TRANS rapist Isla Bryson has been told that "vulnerability is no excuse at all" for attacks on two victims after being jailed for eight years today.

At the High Court in Edinburgh this morning (Tuesday, February 28), Bryson was sentenced following conviction in January for raping two women - one in Clydebank in 2016, and one in Drumchapel in 2019 - while still a man known as Adam Graham.

The 31-year-old was handed an eight-year prison sentence, with a further three years on licence.

Lord Scott, who passed sentence, said Bryson "presents a high risk of reconviction of sexual offending" and "only a custodial sentence was appropriate" to protect the public.

Reports prepared for today's hearing stated that Bryson "vehemently" denies committing either of the offences.

Lord Scott said: "You have constructed an alternative account of events which was rejected by the jury.

"I will therefore ignore it.

"You see yourself as the victim in this situation. You are not.

"Your vulnerability is no excuse at all for what you did to these two women in 2016 and 2019."

Following the conviction last month it was revealed that Bryson had spent three months as a student at Ayrshire College's Kilwinning campus in 2021, while awaiting trial.

It also emerged that Bryson had attempted to sign up to self-defence classes at the Scottish Centre for Personal Safety in Ardrossan, for victims of sexual assault, but had failed screening checks.

Bryson met both the victims online, with prosecutors saying the 31-year-old “preyed” on vulnerable women.

The case sparked an uproar after Bryson was initially housed in an all-female prison before being moved to the male estate following the outcry.

Scotland’s Justice Secretary Keith Brown ordered an urgent review of the case and the Scottish Prison Service (SPS) took the decision to halt the movement of all transgender prisoners with a history of violence against women into the female estate.

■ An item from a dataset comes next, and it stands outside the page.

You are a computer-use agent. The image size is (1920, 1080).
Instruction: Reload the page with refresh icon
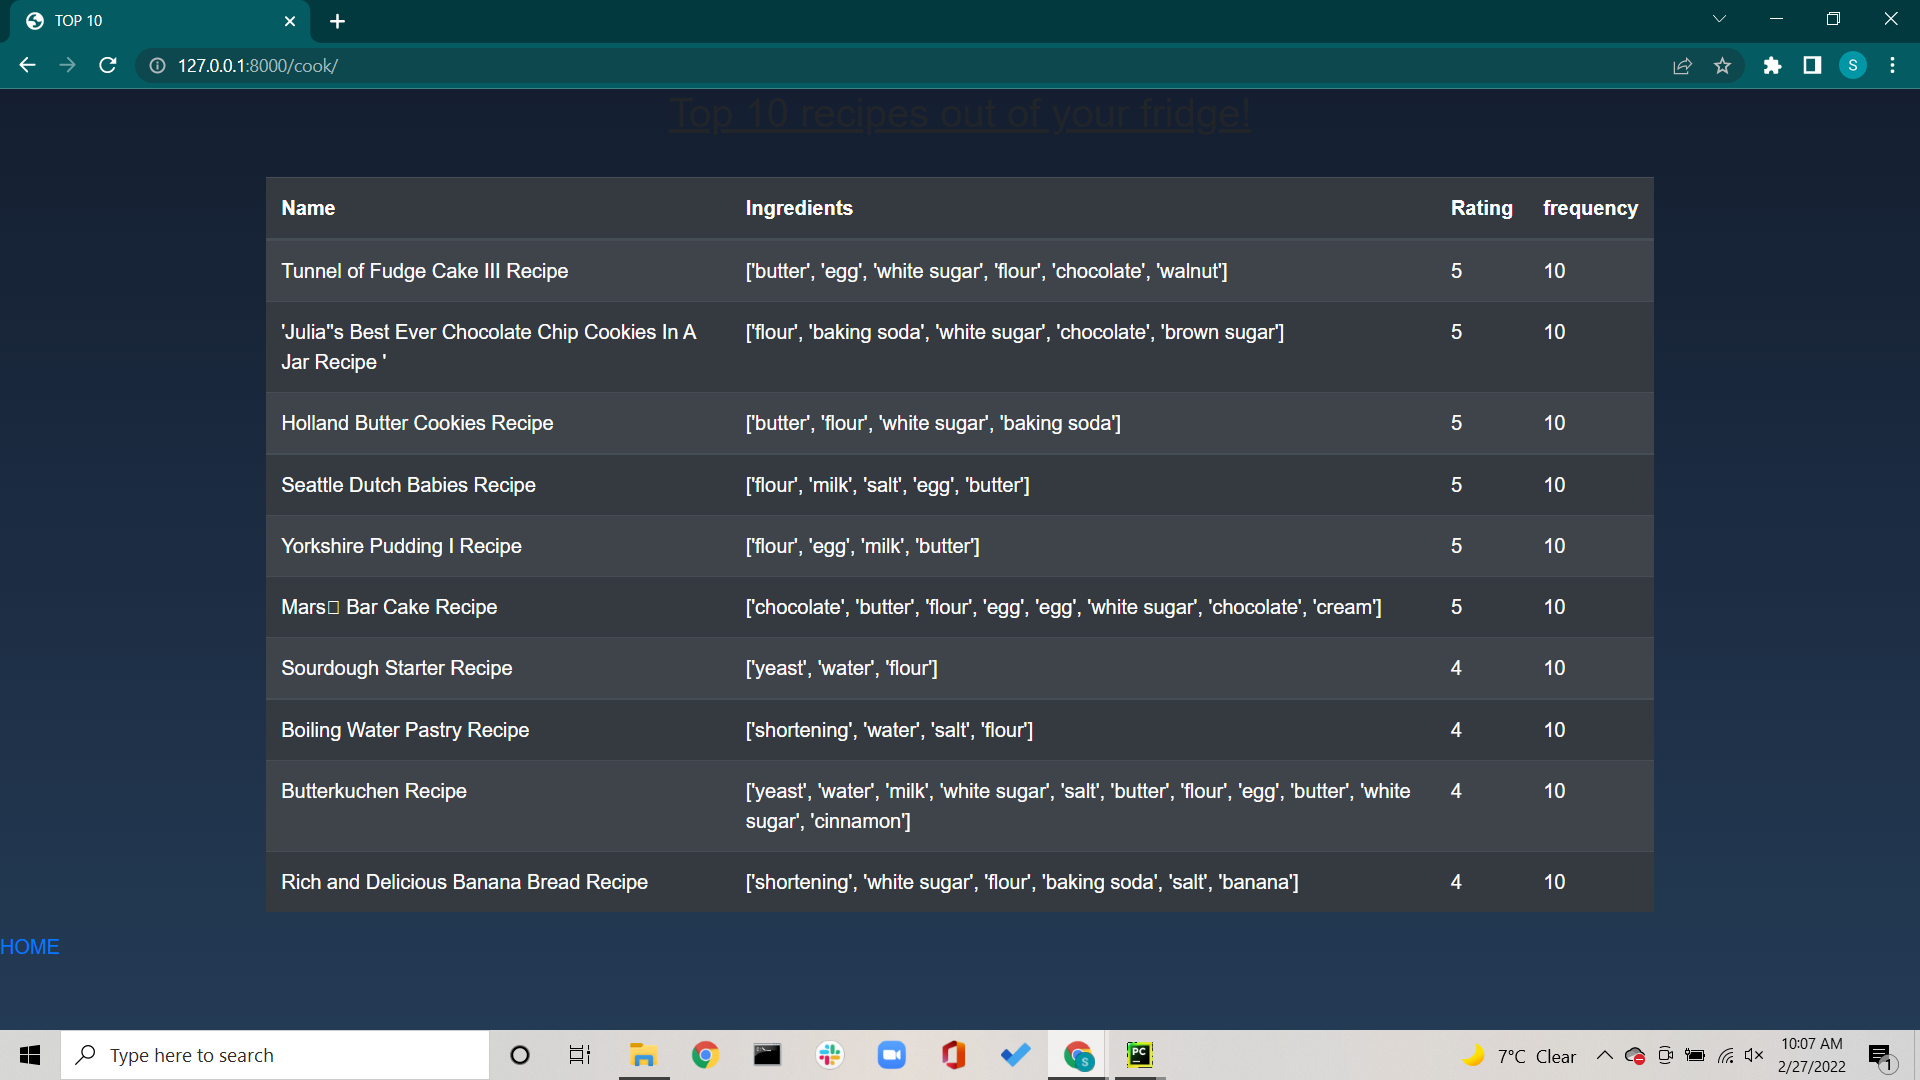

Lord Scott said: "The criminal justice social work report states that there would need to be a significantly high level of supervision and monitoring of you in the community to ensure that the risk you pose to others is reduced.

"It also explains that there ‘would need to be a level of acceptance to allow any intervention to be successful’.

"You are not yet at the stage of accepting what you did or acknowledging responsibility for the serious harm you have inflicted on two vulnerable women."

He added: "It is necessary to punish you and to seek to deter you and others from behaving in this way and in particular to protect the public from you.    

"Having considered the pattern of offending, the gravity of your crimes and the insights in the various reports, I consider that the question of how best to protect the public arises.

"I am concerned to ensure that the public is adequately protected against serious harm from you when you are released from prison.

"It is plain that you present a particularly significant risk to any woman with whom you form a relationship."

Bryson - who is currently taking hormones and seeking surgery to complete gender reassignment - will also be subject to notification requirements indefinitely.